Knowles said her intentions are to provide information and context, not to take sides, to increase awareness on details of the landmark case that could impact the Roe v. Wade 1973 decision that made the option of obtaining abortion legal in the United States.

“My feeling is that it's my job to foster a dialogue and to educate people about the different sides without taking a side myself” in her presentations, Knowles said. “I’m strongly, strongly of the view that it’s the role of the professor, particularly of a political science professor, not to try and impose their views on students.”

She also hopes that attendees get a good sense of how important this issue is “for understanding the U.S. Supreme Court as it is today.”

Knowles’ presentations connect with the Supreme Court hearing all arguments in the Dobbs v. Jackson Women’s Health Organization case on Dec. 1 that, according to Knowles, will challenge the existence of Roe v. Wade.

“When Roe v. Wade was decided in 1973, it was immediately very controversial, for as many people who liked the decision there were just as many people who didn’t like the decision,” Knowles said, and that has remained a constant in the nearly 50 years since.

Since 1973, the Supreme Court has made decisions that have limited the Roe v.
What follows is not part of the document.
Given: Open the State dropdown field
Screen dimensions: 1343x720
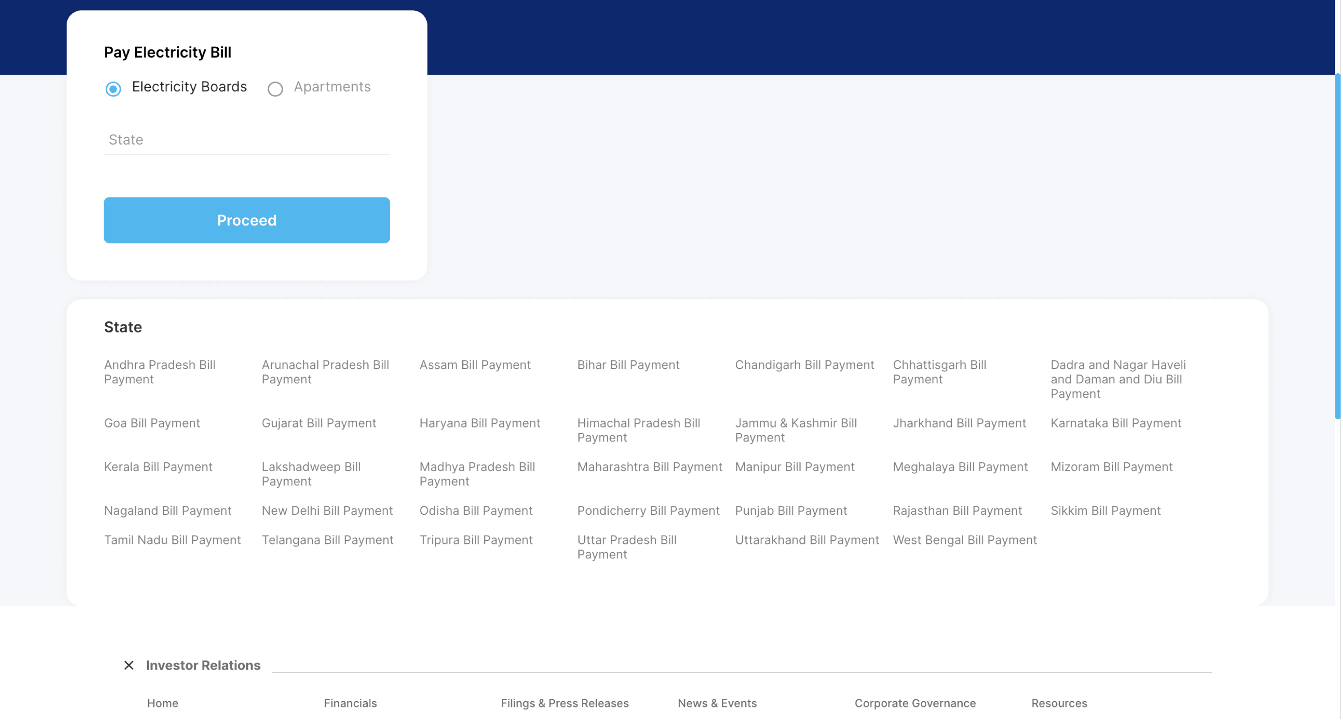Looking at the screenshot, I should pos(247,140).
Wade decision over the years and the right for a woman to get an abortion is not as expansive as it was in 1973, Knowles noted. She also noted that the court has become more conservative than in the past and there has been a movement by conservative interest groups and activists to funnel cases up to the Supreme Court that will challenge Roe v. Wade.

When it comes to the political side of things Knowles says both sides are focusing on the human element but the trouble is that the two sides are emphasizing a different understanding of it. 

“Democrats emphasize that if you take away the right of a woman to have an abortion and you leave it up to the states, then that’s going to disproportionally affect in a negative way women who are in rural areas, women of very limited financial means, and it will essentially put a major roadblock in their ability to control their reproductive lives,” she said.

Meanwhile, Knowles said, Republicans put the emphasis on the unborn child and the emotional arguments that come with that viewpoint.

On the religious side of things, Knowles is neutral as to whether or not religion should play a role in terms of what activists say, as she feels that someone’s personal religious view whether  for or against abortion is a private matter. However, Knowles said, taking religion into the public decision-making breaks the separation of church and state in the U.S. Constitution because public decisions affect everybody and must be accessible to everybody.

“If someone is not a Catholic, they can’t possibly have access to the same understanding of catholic views as a catholic does,” Knowles explained.

Knowles' first lecture on Nov. 30 (viewable via this Zoom link) will come the day before the current case will be heard, so she will explain what the state of the Roe v. Wade law up until that point. 

In the second lecture on Dec. 2 (accessible via this Zoom link), Knowles will summarize how the different justices expressed their views about the case in all arguments.

Knowles invites anybody with a general interest in politics that might want to understand what one branch of the government is doing at the moment to attend both lectures.